I have a cluster of linux machines running HDP 3.1.1. I see in all the HDFS documentation that only Hadoop versions 1.x and 2.x are supported. Will I have compatability issues due to using a 3.x version of Hadoop? When I try to read HDFS files from the cluster from a edge Windows machine, I continually get an error when using datastore (see below).
Error using datastore (line 120)
Cannot determine the Hadoop version. Verify that HADOOP_PREFIX, HADOOP_HOME, or the MATLAB_HADOOP_INSTALL environment variable is set to the root of your Hadoop installation folder.
The Windows machine I am accessing the cluster from does not have Hadoop installed and I point the required environment variable(s) to root of the Hadoop installation on the namenode of the cluster. I have spent considerable time attempting all fixes I could find assuming that Hadoop 3.1.1 is compatable with Matlab, but am suspecting that may be the root of the problem.

Onomitra Ghosh
Onomitra Ghosh on 1 Oct 2019
Brian, can you provide some more details on the problem you are running into when running the mapreduce command. A code example of how you are setting the environment variable, creating datastore and running mapreduce will be good. Also, is the error message exactly the same as before? Is this the complete error stack?
Onomitra Ghosh
Onomitra Ghosh on 2 Oct 2019
Brian, thanks for finding this. You have uncovered an issue in the way we seek for Hadoop version. We will work on finding a better solution for this. Until then, please continue to have the HDFS installation on the worker nodes as a workaround. We will reach out to you if we need more information.

Brian Coghlan
Brian Coghlan on 9 Aug 2019
Edited: Brian Coghlan on 9 Aug 2019
I solved the issue by using a Linux based edge node for the cluster and installing an HDFS client on it for access to the cluster. At this point, setting the environment variables per the MATLAB documentation, then using datastore() to load in HDFS data works perfectly the first time.

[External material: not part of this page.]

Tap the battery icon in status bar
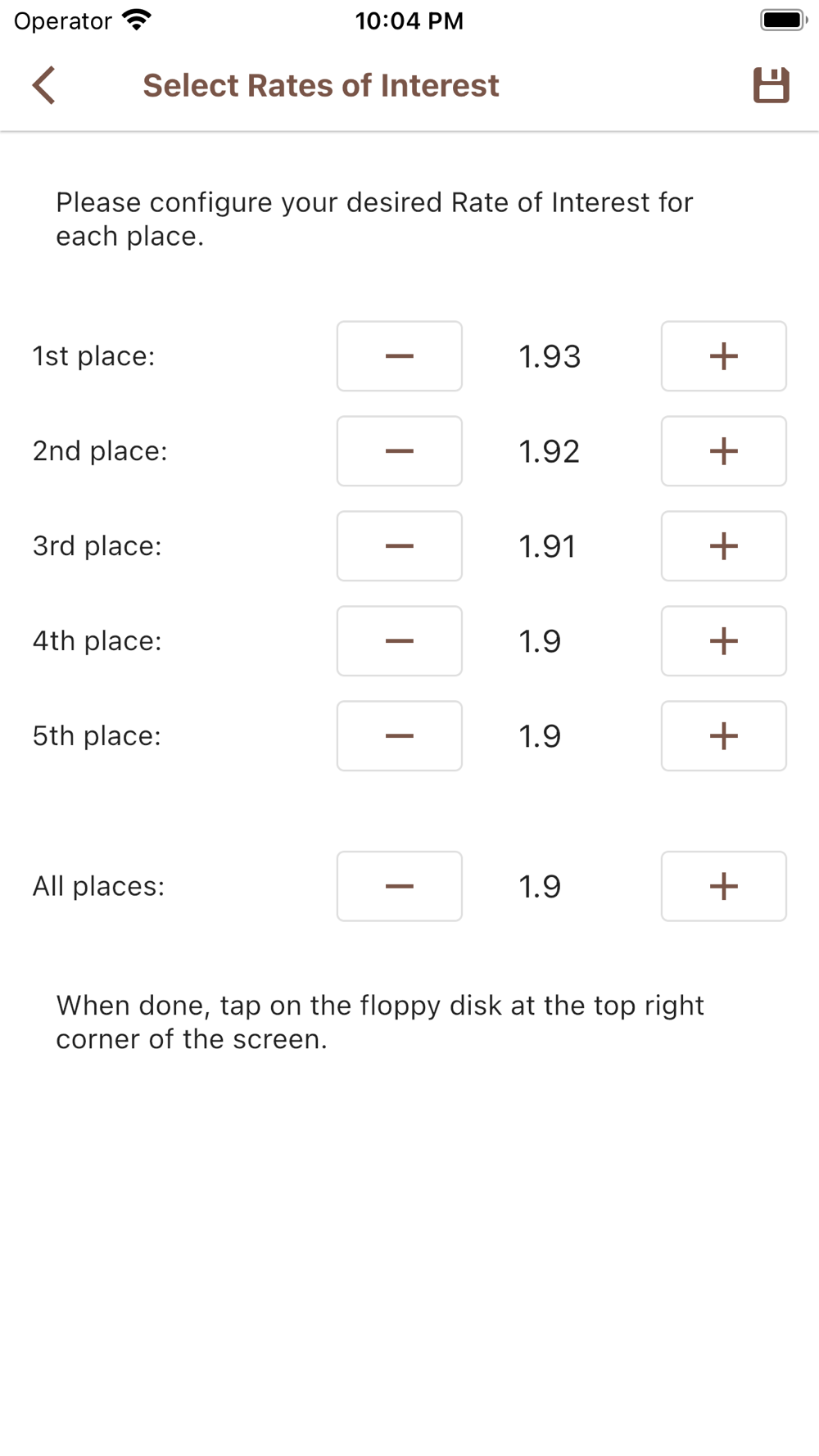Screen dimensions: 819x1456 pos(784,20)
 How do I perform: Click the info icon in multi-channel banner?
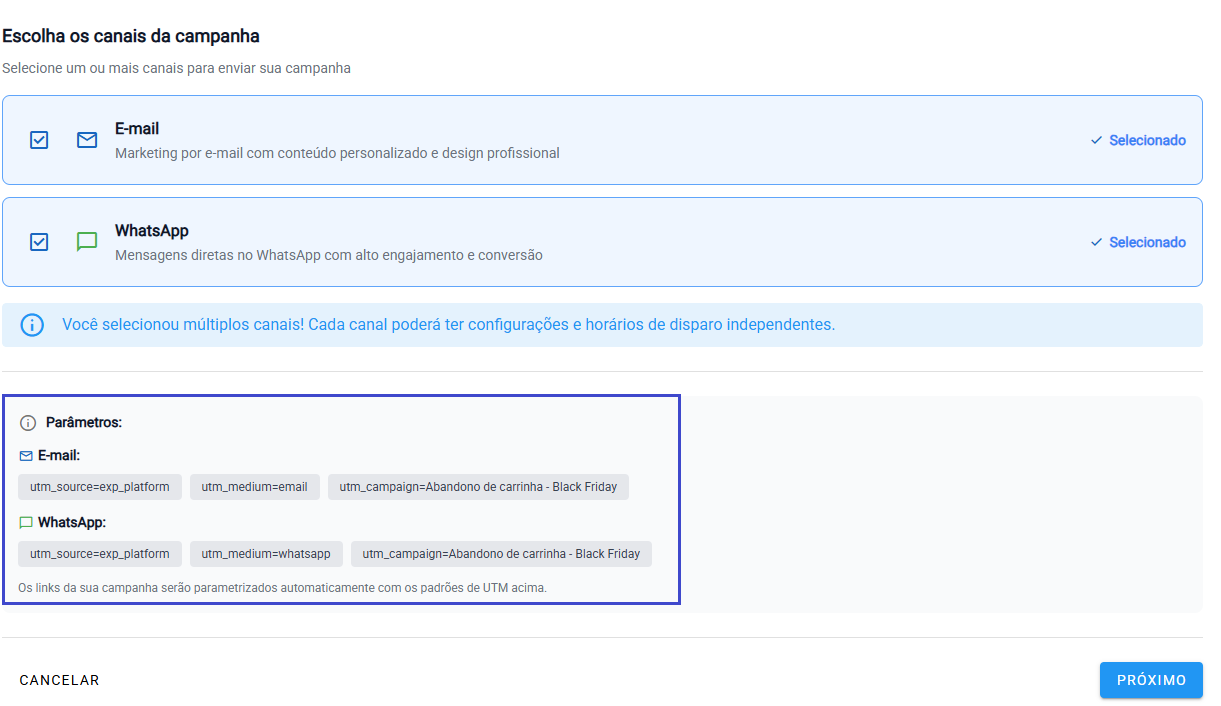click(32, 325)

MATLAB R2019a is compatable with Hortonworks HDP 3.1.1 for loading data, however it needs its own local installation of an HDFS client for cluster access and proper setting of MATLAB Hadoop environment variables and that HDFS client can only be installed on a linux based machine (to the best of my knowledge).
I am still running into issues with executing any mapreduce functions on the data where I get a similar error where MATLAB says it cannot find Hadoop, then asks for the Hadoop environment variables to be set. If anyone has any ideas about this, please let me know. I'd be happy to start a new thread, but it still seemed relevent here.